Un des enfants en situation de rue rencontré en Mairie de Bujumbura

A part les enfants en situation de rue, d’autres enfants constitues de petit groupe s’observent dans les différents coins au centre ville de Bujumbura. Ces derniers sont issus des familles pauvres, rapportent ils. Ils sont contraints d’abandonner l’école suite au manque de soutien financier. Après l’abandon scolaire, certains préférèrent d’aller travailler dans les bars et restaurants tandis que d’autres sont dans les ménages et travaillent comme des domestiques. Les mineurs sont préférable pour les patrons et patronnes. Ces derniers n’exigent pas beaucoup de moyen. Parfois, ils sont comme des domestiques ou bonnes dans les ménages.
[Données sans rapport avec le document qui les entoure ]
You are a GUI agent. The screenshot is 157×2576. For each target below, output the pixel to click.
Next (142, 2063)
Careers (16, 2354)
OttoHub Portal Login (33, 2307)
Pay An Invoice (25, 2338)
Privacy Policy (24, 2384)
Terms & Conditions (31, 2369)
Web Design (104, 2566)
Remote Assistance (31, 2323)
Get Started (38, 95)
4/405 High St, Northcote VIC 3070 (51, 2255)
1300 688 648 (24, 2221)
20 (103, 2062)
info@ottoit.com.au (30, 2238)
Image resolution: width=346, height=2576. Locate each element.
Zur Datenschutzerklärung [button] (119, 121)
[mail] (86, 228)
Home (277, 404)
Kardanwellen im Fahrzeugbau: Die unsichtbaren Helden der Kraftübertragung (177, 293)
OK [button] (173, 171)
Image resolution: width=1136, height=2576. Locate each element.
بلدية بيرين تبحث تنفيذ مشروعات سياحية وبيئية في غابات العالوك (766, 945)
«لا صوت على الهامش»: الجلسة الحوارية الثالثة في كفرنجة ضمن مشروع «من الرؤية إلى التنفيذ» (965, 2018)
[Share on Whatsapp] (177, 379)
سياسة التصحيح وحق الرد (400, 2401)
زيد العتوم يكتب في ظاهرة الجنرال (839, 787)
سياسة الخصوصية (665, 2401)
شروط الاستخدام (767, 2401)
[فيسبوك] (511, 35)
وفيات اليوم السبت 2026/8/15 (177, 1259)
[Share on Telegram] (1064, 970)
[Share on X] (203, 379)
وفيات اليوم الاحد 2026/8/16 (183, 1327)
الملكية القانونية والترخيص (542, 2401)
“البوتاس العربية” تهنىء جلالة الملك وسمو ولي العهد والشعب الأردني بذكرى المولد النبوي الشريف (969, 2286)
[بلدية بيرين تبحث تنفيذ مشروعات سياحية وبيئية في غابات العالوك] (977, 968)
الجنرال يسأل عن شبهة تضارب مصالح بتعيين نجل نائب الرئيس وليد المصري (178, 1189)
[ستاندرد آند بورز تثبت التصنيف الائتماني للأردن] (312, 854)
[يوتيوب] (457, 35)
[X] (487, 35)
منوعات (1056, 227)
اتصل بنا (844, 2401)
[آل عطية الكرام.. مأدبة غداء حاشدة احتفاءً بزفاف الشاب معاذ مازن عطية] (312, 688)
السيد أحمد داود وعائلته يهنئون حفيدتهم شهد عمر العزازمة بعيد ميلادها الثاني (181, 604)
Les défenseurs des droits de l’enfant se disent préoccupés

David Ninganza de la Sojpae (Solidarité de la Jeunesse Chrétienne pour la Paix et l’Enfance) fait savoir que la réintégration des enfants en situation de rue a besoin des mesures d’accompagnement. Selon lui, le retour de l’enfant dans sa famille étant donné que les causes lui ont poussées d’embrasser la rue existent toujours n’est pas facile. Il évoque certaines causes qui sont à l’origine de ce phénomène. Il cite entre autres les conflits familiaux, la pauvreté et les orphelins qui sont chassés par certains membres de leurs familles.
Il suggère la conjugaison des efforts de tous les intervenants en matière de la protection des droits de l’enfant.

La subvention étatique et des ONGs de ce projet de la réintégration doit être pris en compte, car la réintégration des enfants demande beaucoup de moyens, explique M.Ninganza. Et pour bien suivre l’exécution de ce projet, il y a d’autres micros projets qu’on doit élaborer: ce sont les activités génératrices de revenus (Agr), pour les familles démunies .
Il appelle l’Unicef et le gouvernement du Burundi de prendre en mains la question des enfants en situation de rue.

Le 20/11 de chaque année , le monde célèbre la journée de l’enfant africain.